Is this statement referring to a simple read-only transaction, or is it a write transaction where data is read first and then modified? My understanding is that in a write transaction in TiDB (such as an update), when reading data, it should be a current read (locking and reading the latest data) and does not need to be judged based on start.tso. Is my understanding correct?
Whether it is optimistic transactions or pessimistic transactions, whether it is read requests or write requests, they can all occur at the same point in time. This can lead to issues:
When reading, the value is X. Should it remain consistent when writing?
When writing, the value is X. Should it remain consistent when reading?
Since there are N requests, they may fall on the same point in time or adjacent points in time, requiring the retrieval of the latest valid value within the time period.

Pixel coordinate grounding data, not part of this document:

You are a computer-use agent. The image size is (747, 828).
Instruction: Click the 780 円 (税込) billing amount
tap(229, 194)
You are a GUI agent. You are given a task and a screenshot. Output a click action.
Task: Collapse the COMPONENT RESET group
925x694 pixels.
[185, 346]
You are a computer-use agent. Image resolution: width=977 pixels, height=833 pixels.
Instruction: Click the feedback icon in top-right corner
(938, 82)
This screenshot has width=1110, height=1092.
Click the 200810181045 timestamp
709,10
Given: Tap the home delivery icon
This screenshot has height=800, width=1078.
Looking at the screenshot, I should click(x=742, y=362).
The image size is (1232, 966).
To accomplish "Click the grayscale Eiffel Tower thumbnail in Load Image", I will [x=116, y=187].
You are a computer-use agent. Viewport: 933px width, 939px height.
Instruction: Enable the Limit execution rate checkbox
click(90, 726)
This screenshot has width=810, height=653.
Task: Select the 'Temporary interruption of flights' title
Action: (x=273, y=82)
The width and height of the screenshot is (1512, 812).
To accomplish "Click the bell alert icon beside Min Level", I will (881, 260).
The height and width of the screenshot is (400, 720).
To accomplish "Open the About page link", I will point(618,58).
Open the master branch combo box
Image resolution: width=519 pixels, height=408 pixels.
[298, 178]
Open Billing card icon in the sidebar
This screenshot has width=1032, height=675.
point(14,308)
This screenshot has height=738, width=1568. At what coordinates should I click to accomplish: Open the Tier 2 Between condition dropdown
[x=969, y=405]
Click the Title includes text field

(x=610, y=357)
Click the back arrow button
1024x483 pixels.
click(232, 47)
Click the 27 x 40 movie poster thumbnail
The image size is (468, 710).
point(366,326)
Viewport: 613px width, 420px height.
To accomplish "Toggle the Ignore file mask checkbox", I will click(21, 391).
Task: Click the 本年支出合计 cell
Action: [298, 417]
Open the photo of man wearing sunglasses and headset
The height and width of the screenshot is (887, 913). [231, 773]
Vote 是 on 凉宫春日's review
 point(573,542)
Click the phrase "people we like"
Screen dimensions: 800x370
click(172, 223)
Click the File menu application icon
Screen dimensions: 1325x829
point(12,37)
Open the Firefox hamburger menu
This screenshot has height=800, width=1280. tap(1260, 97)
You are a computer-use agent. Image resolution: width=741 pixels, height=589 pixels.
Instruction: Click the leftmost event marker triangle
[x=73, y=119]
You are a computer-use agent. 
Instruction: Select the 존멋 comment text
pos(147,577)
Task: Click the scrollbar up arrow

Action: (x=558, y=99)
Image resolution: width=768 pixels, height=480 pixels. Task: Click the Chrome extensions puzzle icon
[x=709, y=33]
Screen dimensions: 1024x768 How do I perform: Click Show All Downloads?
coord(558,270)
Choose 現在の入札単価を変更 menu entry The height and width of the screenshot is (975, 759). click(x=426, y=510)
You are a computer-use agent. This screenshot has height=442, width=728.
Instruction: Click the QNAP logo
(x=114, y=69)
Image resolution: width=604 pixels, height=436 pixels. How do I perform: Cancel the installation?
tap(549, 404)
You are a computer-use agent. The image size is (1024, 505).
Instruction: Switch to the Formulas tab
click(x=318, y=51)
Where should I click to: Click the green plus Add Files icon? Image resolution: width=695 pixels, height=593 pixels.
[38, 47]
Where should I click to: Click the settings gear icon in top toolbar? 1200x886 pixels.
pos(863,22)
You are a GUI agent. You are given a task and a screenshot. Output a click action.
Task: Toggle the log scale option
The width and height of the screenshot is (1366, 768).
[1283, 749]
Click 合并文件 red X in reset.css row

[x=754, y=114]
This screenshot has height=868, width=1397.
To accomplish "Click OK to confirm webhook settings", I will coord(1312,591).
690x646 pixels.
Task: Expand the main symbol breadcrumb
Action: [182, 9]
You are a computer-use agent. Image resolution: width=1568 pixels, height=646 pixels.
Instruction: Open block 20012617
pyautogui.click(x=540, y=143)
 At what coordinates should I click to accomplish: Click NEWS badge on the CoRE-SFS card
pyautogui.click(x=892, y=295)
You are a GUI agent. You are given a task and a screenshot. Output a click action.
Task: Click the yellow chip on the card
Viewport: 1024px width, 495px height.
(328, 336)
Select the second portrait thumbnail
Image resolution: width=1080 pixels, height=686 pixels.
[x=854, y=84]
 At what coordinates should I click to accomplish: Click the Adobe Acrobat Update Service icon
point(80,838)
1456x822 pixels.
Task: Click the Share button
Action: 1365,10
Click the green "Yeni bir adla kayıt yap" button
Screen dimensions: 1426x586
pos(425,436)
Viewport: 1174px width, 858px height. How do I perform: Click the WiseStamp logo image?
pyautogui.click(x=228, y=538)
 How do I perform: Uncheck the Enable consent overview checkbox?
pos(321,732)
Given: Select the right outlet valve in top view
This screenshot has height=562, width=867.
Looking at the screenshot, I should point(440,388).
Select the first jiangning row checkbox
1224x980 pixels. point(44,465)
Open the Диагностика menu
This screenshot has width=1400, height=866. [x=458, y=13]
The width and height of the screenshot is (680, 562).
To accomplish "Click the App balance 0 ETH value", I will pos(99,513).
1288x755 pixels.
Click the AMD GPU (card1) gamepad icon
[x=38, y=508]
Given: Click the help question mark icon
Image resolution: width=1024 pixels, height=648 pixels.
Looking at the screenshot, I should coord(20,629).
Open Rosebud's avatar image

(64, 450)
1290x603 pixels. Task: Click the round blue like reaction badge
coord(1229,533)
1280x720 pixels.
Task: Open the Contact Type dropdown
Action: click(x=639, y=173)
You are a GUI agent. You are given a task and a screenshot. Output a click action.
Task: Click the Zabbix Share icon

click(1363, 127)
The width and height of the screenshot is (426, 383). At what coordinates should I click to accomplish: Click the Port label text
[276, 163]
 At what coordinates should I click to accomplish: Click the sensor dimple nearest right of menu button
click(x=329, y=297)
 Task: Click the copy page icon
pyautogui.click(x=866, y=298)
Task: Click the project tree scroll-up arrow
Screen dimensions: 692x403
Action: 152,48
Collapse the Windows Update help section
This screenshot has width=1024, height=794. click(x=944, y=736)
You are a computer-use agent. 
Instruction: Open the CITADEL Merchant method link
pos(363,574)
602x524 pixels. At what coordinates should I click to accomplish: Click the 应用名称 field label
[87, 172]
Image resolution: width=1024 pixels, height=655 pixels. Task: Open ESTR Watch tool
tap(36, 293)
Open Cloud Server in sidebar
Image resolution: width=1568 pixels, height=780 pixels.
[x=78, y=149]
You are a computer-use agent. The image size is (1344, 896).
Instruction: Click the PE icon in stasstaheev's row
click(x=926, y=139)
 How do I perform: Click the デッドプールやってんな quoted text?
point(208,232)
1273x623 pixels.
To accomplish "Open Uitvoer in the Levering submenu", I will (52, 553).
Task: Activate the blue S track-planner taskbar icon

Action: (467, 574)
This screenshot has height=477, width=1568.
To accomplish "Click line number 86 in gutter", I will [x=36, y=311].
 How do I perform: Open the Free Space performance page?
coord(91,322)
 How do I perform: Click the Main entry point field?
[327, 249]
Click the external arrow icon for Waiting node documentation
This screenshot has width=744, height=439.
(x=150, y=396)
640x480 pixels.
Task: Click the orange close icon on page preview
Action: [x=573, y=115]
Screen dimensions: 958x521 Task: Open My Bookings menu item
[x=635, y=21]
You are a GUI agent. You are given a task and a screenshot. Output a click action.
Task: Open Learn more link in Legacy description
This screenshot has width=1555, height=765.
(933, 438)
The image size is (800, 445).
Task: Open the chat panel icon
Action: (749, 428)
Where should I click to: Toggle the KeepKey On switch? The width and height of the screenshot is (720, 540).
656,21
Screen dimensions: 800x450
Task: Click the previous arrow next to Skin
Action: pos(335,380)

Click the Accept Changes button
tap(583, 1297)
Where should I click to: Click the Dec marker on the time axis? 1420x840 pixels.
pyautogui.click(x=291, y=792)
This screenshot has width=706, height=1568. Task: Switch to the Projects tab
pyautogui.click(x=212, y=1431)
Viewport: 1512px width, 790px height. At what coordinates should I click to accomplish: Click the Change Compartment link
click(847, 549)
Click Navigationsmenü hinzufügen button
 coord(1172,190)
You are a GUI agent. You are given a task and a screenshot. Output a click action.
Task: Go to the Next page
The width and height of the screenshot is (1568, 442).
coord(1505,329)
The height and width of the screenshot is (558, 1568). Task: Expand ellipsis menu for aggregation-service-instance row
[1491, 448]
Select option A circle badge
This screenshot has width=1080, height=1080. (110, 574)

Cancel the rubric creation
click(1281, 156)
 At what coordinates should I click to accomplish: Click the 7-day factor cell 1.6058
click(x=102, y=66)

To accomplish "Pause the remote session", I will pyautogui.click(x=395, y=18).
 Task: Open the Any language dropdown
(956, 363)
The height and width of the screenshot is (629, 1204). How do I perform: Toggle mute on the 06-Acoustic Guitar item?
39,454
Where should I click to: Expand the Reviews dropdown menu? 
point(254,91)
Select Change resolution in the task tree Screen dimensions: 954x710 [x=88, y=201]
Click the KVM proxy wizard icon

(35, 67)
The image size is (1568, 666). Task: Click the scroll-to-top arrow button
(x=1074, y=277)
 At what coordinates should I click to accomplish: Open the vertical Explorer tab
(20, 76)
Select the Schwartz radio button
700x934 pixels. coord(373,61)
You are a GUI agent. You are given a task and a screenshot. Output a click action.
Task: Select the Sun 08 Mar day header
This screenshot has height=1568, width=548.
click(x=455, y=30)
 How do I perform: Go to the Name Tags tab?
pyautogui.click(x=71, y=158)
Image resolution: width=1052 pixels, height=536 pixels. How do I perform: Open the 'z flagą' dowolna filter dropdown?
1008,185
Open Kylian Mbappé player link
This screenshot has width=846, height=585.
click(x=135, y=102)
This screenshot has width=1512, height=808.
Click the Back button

Because pessimistic transactions and optimistic transactions handle data differently, it is more appropriate to consider several points together.
I recommend you check out Tong Mu’s interpretation of transactions:
The concept of current read is under the pessimistic transaction mode. In the optimistic transaction mode, all reads are snapshot reads, and lock acquisition and conflict checks are resolved during the prewrite phase.
Ah, TiDB does not support current reads in optimistic transaction mode. In other words, in optimistic mode, reads only exist in the form of snapshot reads? So, current reads like “select xxx for update” are not supported?
Optimistic transactions support select for update, but it is still a snapshot read, so the result is the same as select. It just goes through the lock and unlock process during COMMIT.
Hello, teacher.
Actually, I don’t quite understand. So, may I ask, if in optimistic transaction mode, an update statement is executed to update data, it must first read this data into the TiDB server’s mem buffer. When reading this data, is it also read in a snapshot read manner (by comparing with the transaction’s start.tso)? Wouldn’t the data read this way not be the latest? Could there be any issues?
For example, when MySQL updates data, it directly reads the latest version of the data through the current read and updates the data on this latest version.
There is no issue. In the prewrite phase, there is a step for version checking, which checks whether the commit_ts of the write column is later than its own start_ts. If it is, it indicates a version conflict (another transaction has already been committed), and the entire transaction is directly canceled. Therefore, although optimistic transactions use snapshot reads, their successful commitment is based on the premise that no other transactions have been committed before them. This also ensures that even snapshot reads are of the latest data. Additionally, this cannot be compared with MySQL, as MySQL does not have optimistic transactions.
It can actually be understood that in the optimistic transaction model, when updating data, although data is read in a snapshot read manner, it is actually possible to read the latest data.